Cuando la vi aparecer, embutida en un enorme traje estampado que se había tenido que hacer ella misma, pensé que venía a venderle alguna tira de papeletas a mi madre. Cierra niño la ventana que ya estoy hasta el mismísimo de tanta lotería. Se creen que soy el Banco de España. Pero no..., no quería hablar con ella sino conmigo, al menos así lo dejó ver a todo el barrio con uno de esos chillíos operísticos que abren las entrañas.

No sé cómo se enteró pero quería saber de mis clases de guitarra, lecciones que por aquellos días daba en mi dormitorio, un cuarto con bufandas del Xerez Deportivo colgando del techo, con un Pentium II dominando la habitación, una cama vestida con el mismo estampado que traía la mujerona -hasta ese día no me había dado cuenta de lo fea que era mi colcha- y dos sillas sevillanas de mal asiento que a los pocos años terminaron como tiestos de un teatro. Todo un estropicio visual que ella, con su cabellera pelirroja y su estampa de verdulera, sabía rematar a la andaluza. Sólo faltaba el geranio y el caballo de cartón ya que el sangrante crucifijo de turno reposaba, desde hacía uso años y contra mi voluntad, sobre la cabecera de mi cama.

El asunto es que se planta la mujer en medio de la habitación -apoderándose físicamente del espacio- y me dice con su voz de pito de octavas que a qué salen las claaaases. Mal empezábamos.

Señora, las clases son mil quinientas pesetitas. (Siempre entendí que hablar con diminutivos, en el caso de los negocios, hace más posible el acuerdo). Perfeeecto cantó la mujerona realmente extasiada, remangándose la falda y sentándose en la orilla de mi cama. Sé que estuvo a punto de pedirme café y de sacar la guitarra de mi estuche para ahorrarme tiempo pero mi posterior pregunta frenó sus intenciones. Qué días le vienen bien pregunté. Qué días qué..., tooodos afirmó la opositora a soprano mientras empezaban a pesarle los treinta y cinco grados de ese Junio del noventa y ocho de mercurio y fatigas dobles. Todos no, usted me dirá que días quiere venir, yo le apunto y paga cada vez que venga. Ya estaba todo dicho y hecho. Supe al momento, por su extraña cavilación a base de suspiros y sofocos, que jamás me daría mil quinientas pesetas por clase.

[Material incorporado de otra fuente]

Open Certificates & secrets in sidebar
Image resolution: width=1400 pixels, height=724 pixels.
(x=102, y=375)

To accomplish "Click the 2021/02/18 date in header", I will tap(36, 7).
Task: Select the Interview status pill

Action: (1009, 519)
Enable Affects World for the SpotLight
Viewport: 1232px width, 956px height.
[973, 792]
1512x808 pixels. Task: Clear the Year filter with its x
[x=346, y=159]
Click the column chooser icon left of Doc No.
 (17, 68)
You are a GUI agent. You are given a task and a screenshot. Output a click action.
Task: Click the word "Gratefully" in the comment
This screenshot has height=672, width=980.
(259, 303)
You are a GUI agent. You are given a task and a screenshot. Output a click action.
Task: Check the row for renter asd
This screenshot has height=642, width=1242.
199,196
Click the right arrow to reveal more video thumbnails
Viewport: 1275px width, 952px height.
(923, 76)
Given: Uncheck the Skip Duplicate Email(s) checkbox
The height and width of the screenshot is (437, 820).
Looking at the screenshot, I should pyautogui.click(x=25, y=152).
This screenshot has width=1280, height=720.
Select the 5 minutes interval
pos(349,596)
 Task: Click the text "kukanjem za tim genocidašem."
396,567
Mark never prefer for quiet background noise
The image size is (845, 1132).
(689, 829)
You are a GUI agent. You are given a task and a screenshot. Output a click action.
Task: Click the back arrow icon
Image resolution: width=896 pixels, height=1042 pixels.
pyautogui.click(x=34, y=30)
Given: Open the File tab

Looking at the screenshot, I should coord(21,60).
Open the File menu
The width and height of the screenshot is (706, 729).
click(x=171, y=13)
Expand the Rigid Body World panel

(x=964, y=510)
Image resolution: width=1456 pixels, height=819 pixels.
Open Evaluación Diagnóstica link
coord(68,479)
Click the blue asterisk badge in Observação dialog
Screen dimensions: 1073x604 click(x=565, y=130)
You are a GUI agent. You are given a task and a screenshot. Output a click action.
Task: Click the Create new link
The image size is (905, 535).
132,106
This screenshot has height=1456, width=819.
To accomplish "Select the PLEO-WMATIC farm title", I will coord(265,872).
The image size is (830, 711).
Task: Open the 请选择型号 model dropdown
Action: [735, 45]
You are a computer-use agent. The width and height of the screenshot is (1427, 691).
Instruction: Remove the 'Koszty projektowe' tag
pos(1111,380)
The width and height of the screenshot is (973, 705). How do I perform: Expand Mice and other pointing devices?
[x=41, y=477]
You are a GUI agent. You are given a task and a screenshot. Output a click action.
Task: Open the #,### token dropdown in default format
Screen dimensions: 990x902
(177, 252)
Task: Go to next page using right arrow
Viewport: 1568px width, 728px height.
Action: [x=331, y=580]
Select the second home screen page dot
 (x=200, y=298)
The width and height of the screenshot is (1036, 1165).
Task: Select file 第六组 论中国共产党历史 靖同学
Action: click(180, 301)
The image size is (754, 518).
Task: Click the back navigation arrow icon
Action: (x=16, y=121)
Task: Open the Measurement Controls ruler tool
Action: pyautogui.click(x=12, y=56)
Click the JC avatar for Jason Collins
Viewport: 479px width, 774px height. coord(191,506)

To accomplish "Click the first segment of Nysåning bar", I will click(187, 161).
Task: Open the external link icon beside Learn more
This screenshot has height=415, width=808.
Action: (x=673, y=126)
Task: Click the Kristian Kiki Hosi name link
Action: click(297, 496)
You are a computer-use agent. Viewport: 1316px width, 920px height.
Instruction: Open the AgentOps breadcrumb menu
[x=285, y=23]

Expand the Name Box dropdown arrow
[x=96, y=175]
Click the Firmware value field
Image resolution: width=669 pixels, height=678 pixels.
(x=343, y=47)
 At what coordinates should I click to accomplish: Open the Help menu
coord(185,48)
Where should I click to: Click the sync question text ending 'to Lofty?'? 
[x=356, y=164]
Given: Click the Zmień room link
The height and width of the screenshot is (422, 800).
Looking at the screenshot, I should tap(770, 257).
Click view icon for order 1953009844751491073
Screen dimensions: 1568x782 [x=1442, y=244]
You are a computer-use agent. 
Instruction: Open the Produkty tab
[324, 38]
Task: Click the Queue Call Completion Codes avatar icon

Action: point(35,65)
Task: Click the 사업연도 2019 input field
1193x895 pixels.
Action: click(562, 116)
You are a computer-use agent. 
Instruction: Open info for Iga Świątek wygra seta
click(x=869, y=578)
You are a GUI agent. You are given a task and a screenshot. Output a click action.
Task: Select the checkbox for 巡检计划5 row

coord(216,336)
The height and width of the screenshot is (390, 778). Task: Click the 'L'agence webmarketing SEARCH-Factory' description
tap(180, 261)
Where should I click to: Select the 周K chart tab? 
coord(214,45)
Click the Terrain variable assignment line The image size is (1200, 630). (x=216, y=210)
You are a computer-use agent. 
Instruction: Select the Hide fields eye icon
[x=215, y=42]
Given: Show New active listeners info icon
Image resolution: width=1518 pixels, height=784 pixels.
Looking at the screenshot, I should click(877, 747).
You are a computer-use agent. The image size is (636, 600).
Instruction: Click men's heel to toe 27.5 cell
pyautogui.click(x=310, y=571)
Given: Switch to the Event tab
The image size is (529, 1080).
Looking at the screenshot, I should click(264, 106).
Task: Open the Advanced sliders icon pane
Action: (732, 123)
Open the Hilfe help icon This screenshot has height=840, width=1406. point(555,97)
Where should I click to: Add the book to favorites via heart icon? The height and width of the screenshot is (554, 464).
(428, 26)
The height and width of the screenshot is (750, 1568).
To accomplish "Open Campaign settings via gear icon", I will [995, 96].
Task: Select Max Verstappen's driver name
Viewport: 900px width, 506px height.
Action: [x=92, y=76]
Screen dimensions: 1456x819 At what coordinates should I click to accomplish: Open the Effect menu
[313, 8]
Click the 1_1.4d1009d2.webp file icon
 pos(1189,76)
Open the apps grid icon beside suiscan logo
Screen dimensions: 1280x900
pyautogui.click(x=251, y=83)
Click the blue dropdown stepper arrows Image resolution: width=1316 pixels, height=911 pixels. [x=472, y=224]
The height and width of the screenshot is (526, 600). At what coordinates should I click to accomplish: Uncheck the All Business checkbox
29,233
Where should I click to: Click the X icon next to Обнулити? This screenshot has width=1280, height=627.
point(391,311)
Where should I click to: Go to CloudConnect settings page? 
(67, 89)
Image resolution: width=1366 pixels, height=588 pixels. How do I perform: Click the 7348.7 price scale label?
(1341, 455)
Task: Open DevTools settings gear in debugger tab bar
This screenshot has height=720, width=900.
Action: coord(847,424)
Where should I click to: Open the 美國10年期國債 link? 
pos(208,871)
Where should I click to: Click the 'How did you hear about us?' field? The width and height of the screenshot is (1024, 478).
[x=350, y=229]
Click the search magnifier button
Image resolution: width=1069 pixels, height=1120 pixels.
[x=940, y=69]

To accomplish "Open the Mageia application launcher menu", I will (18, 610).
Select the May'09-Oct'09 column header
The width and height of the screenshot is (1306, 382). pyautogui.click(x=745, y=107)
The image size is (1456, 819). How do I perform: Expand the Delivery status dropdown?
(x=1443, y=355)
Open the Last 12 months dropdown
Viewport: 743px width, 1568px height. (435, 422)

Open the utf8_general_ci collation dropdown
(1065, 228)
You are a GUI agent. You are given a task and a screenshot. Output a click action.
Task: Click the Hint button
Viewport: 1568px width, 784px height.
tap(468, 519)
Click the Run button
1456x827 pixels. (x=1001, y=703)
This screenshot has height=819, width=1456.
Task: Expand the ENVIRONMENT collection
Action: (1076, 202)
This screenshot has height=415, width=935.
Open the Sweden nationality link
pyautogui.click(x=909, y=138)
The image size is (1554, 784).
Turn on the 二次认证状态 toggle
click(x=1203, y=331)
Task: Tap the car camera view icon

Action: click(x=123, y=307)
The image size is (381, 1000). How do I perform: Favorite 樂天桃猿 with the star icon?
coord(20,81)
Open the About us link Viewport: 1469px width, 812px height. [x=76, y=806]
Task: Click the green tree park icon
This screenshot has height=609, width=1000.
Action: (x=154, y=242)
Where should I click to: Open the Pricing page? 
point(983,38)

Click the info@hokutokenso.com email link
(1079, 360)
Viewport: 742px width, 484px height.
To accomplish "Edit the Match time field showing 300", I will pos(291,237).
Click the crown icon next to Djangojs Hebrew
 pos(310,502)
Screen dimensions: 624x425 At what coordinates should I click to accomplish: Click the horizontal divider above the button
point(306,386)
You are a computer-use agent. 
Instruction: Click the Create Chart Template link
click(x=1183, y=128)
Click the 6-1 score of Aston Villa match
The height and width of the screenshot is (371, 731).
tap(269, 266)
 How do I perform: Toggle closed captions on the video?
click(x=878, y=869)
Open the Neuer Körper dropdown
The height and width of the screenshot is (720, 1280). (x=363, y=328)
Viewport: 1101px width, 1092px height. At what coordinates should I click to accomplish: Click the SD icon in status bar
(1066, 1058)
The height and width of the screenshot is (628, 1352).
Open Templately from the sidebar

Y así fue. Se levantó, le dio media vuelta de tuerca a su falda elástica, cogió su bolso, empezó a reír como nunca vi a nadie ni veré en mi vida y comenzó a cantar eso de Anda jaleo, jaleo. Ya se acabó el alboroto y ahora empieza el tiroteo mientras abandonaba el cuarto lentamente, como a la espera de unos aplausos que tenían que venir desde detrás de las cortinas.

Los aplausos, por supuesto, nunca llegaron pero sí los maullidos de los gatos de la casa. Y con los maullidos y el alboroto apareció mi vecina, ésta para decirme, mientras la señorona doblaba la esquina, que hay gente pá tó.

 

*Años más tarde, la señora se acercó a la escuela de la Porvera. Iba a ser la última ocasión que tendría la suerte de verla. Habían pasado unos años y ya no venía con su falda de flores ni su abanico de lunares sino con una escandalosa gorra americana y una sudadera de algodón.

Hooolaaa pregonó. Su torrente de voz seguía intacto a pesar del tiempo y de los escalones de la academia. Preguntó por las clases de baile pero tampoco, visto lo visto, le vino a alcanzar o a importar. Me miró, se encasquetó la gorra de béisbol y me preguntó si quería escuchar un rap. No podía negarme aunque poco le hubiera importado ya que sin esperar mi respuesta se lanzó a regalarme su creación: un rap sin pies ni cabeza, un atormentado whisi waaaare wooo, que solamente tenía corazón.., como aquel Anda jaleo del noventa y ocho que jamás borraré de mi memoria.